PROBLEM REQUIREMENTS: Copy each line of the material in which the word "icon" appears.

RAW DATA:
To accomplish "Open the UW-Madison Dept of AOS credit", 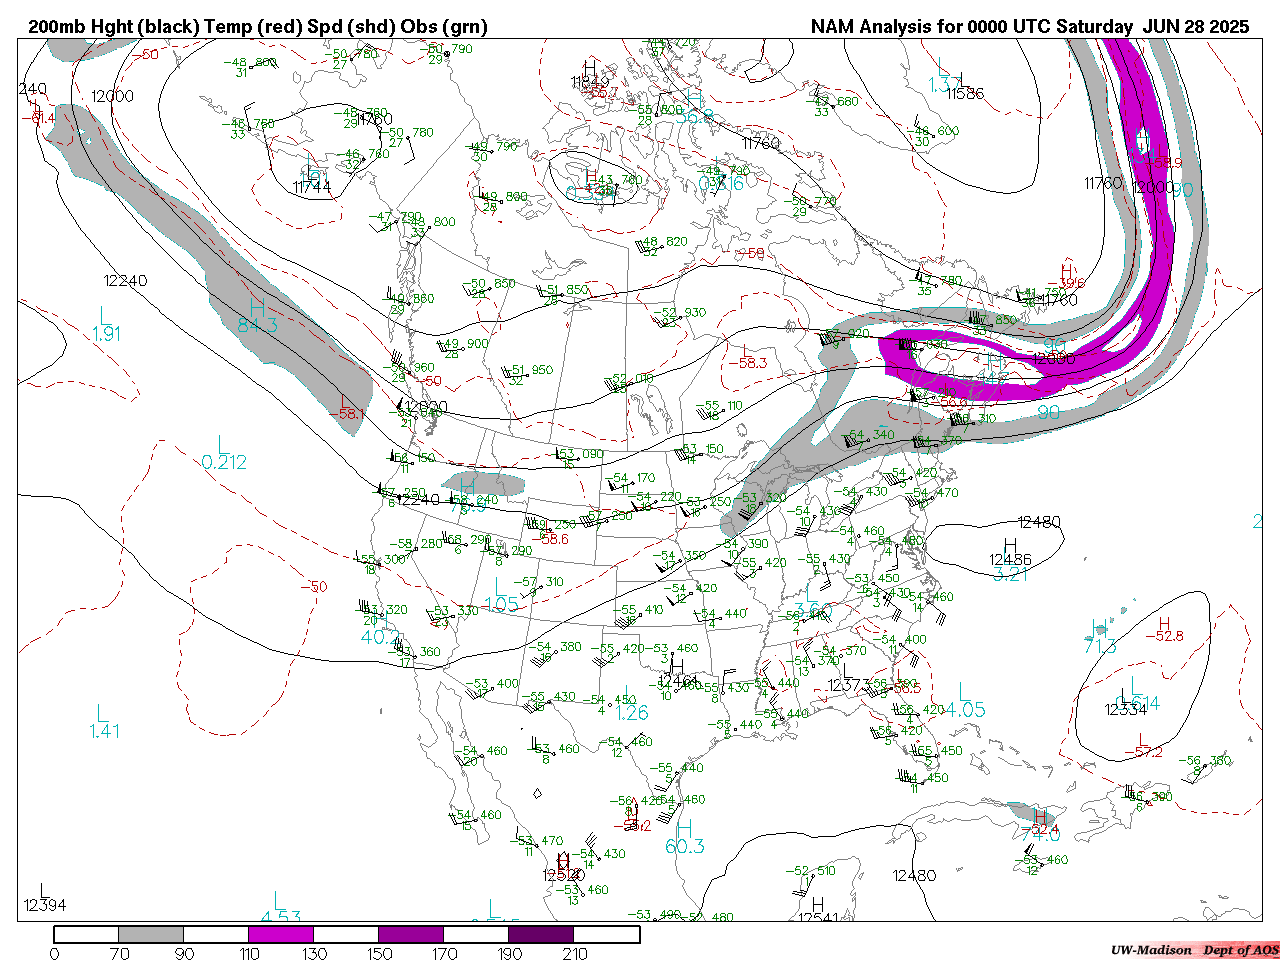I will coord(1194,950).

---

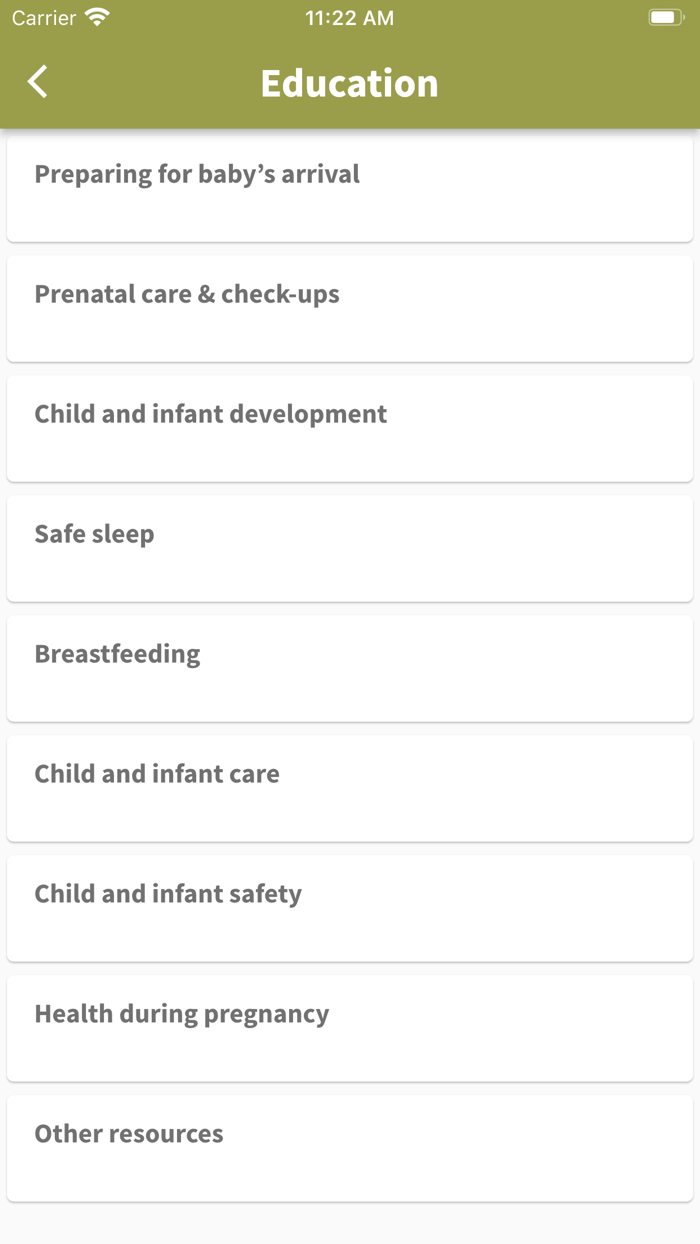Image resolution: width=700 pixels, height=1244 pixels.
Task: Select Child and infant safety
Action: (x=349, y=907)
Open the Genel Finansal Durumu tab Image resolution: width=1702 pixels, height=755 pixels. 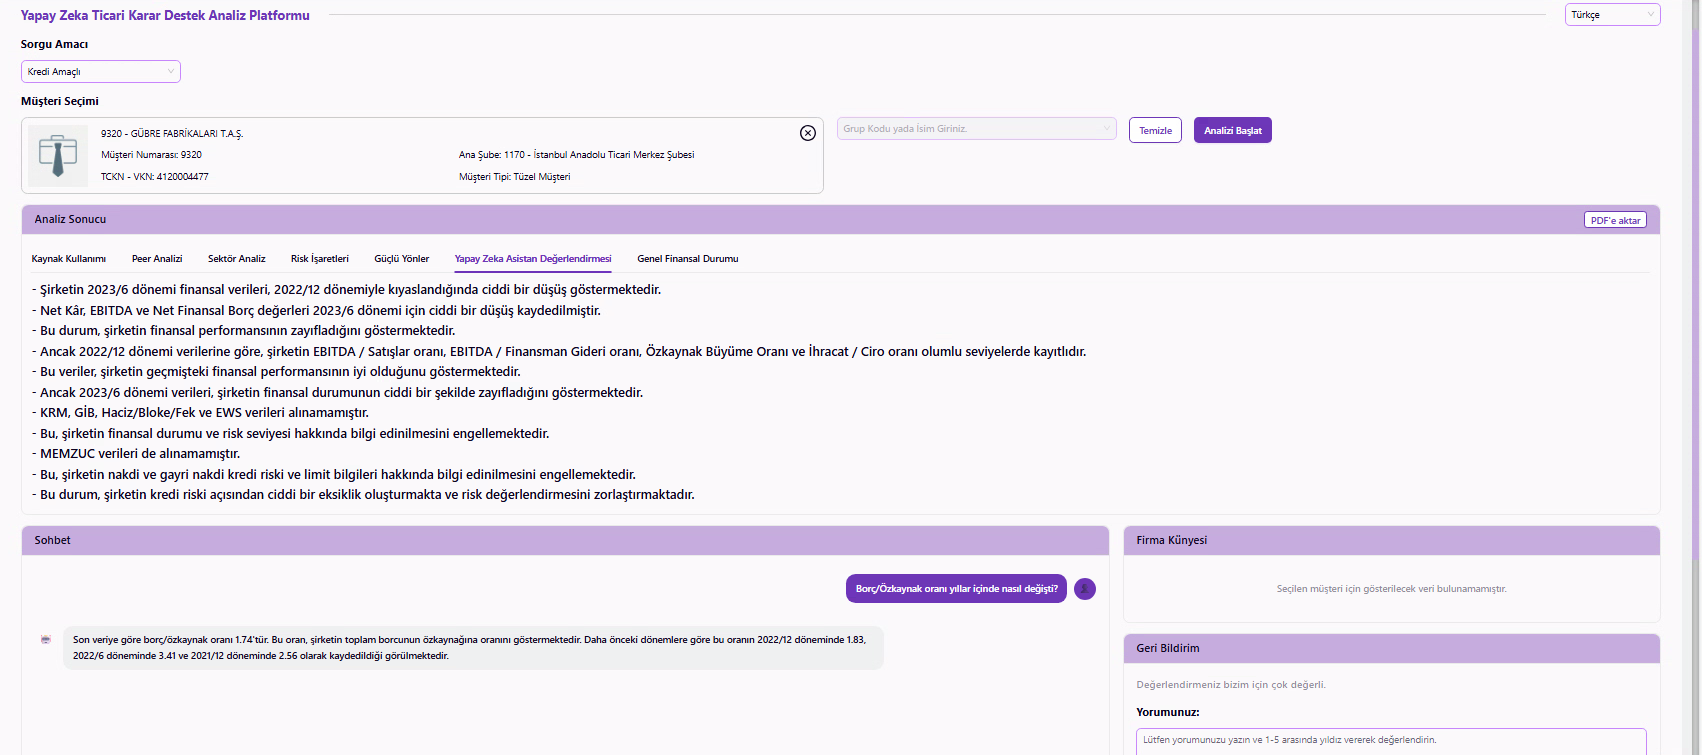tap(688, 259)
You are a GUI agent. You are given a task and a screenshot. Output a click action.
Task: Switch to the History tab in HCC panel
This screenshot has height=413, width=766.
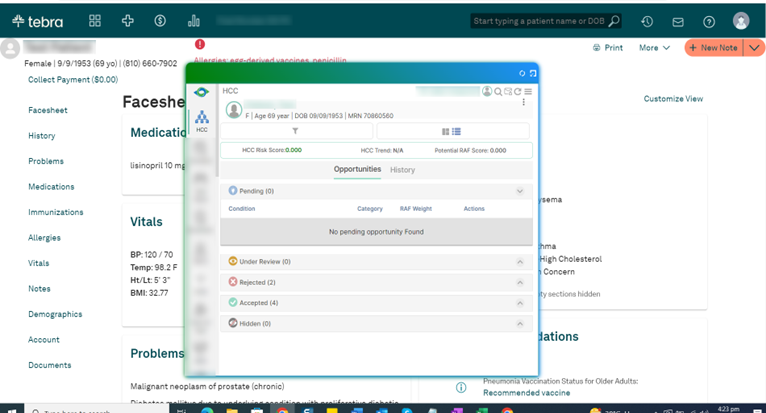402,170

---

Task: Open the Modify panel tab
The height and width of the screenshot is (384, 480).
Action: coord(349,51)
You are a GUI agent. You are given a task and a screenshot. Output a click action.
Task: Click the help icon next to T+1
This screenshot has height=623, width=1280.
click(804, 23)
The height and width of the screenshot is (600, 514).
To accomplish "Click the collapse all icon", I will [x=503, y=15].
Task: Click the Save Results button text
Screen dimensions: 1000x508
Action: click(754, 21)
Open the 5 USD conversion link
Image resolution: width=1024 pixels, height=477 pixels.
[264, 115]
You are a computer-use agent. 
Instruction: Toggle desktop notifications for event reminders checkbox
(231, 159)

YOUR RESPONSE:
Task: Click the help icon next to T+1
To accomplish "Click the collapse all icon", I will [x=503, y=15].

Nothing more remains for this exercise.